Sur ce graphique du S&P 500, on remonte jusqu’en 1949 : ce sont près de 80 ans de bougies.

Le ressenti le plus direct, c’est que les replis au cours desquels on a l’impression que « le ciel va tomber », lorsqu’on les replace sur une période longue, ne sont même pas de vrais creux. La bulle Internet de 2000, la crise financière de 2008, l’effondrement éclair lié au Covid en 2020, le marché baissier après les hausses de taux en 2022 : chaque grande bougie rouge, à l’époque, plongeait les gens dans le désespoir, mais en regardant en arrière, ce sont des points d’achat.

Cette dernière phase de hausse est particulièrement spectaculaire : en ligne directe, elle est passée de plus de 6000 à près de 8000. La pente est nettement plus raide que sur n’importe quelle autre période précédente.

Mais justement parce que la pente est trop abrupte, il faut rester vigilant.
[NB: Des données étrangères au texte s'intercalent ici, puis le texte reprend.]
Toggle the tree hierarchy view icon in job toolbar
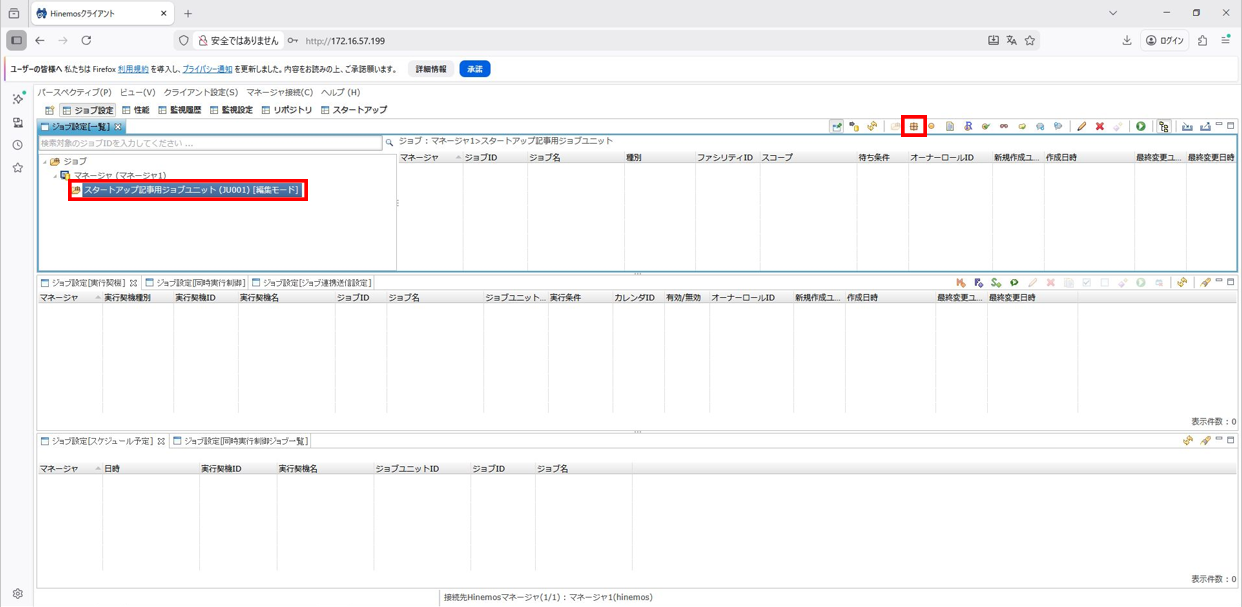Viewport: 1242px width, 607px height. (1164, 127)
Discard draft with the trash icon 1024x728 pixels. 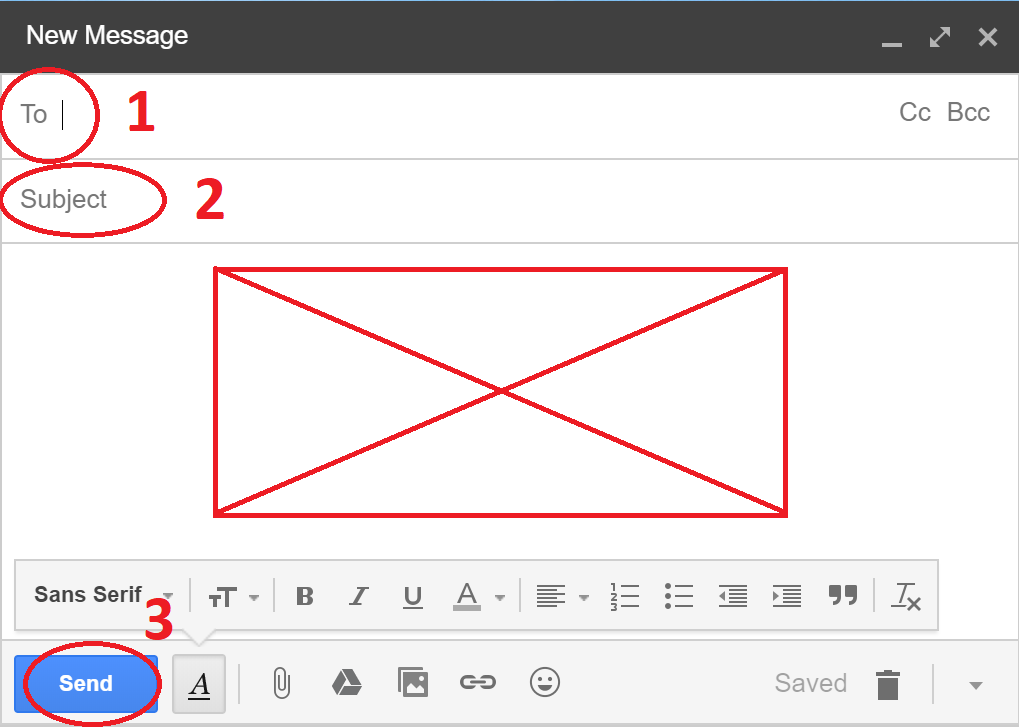pyautogui.click(x=887, y=684)
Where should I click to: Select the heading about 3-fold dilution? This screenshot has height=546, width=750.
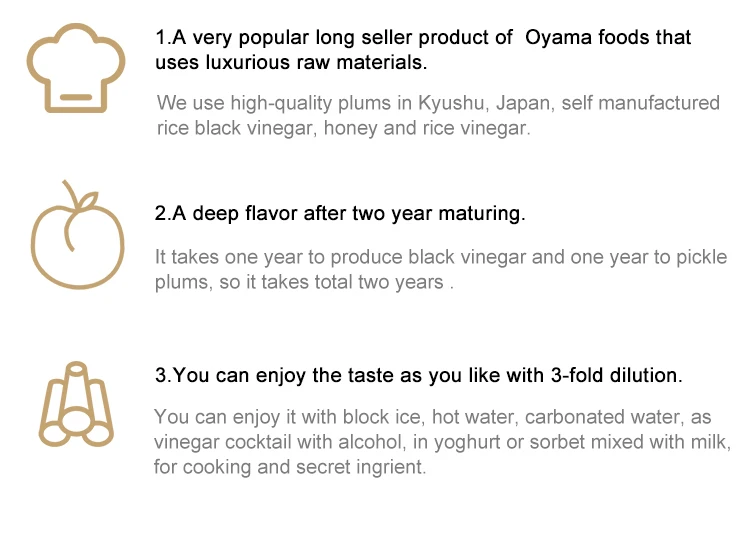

Dans l’histoire, après chaque hausse aussi verticale, soit le marché reste à plat et digère pendant longtemps, soit il y a un replis profond. Une hausse trop rapide, c’est aussi une façon de « griller » à l’avance une partie de l’espace futur.

La stratégie de détenir des actions américaines sur le long terme a été maintes fois validée au cours des 80 dernières années. Le véritable problème, c’est à quel moment on monte à bord, et avec quel niveau de positionnement (taille du portefeuille).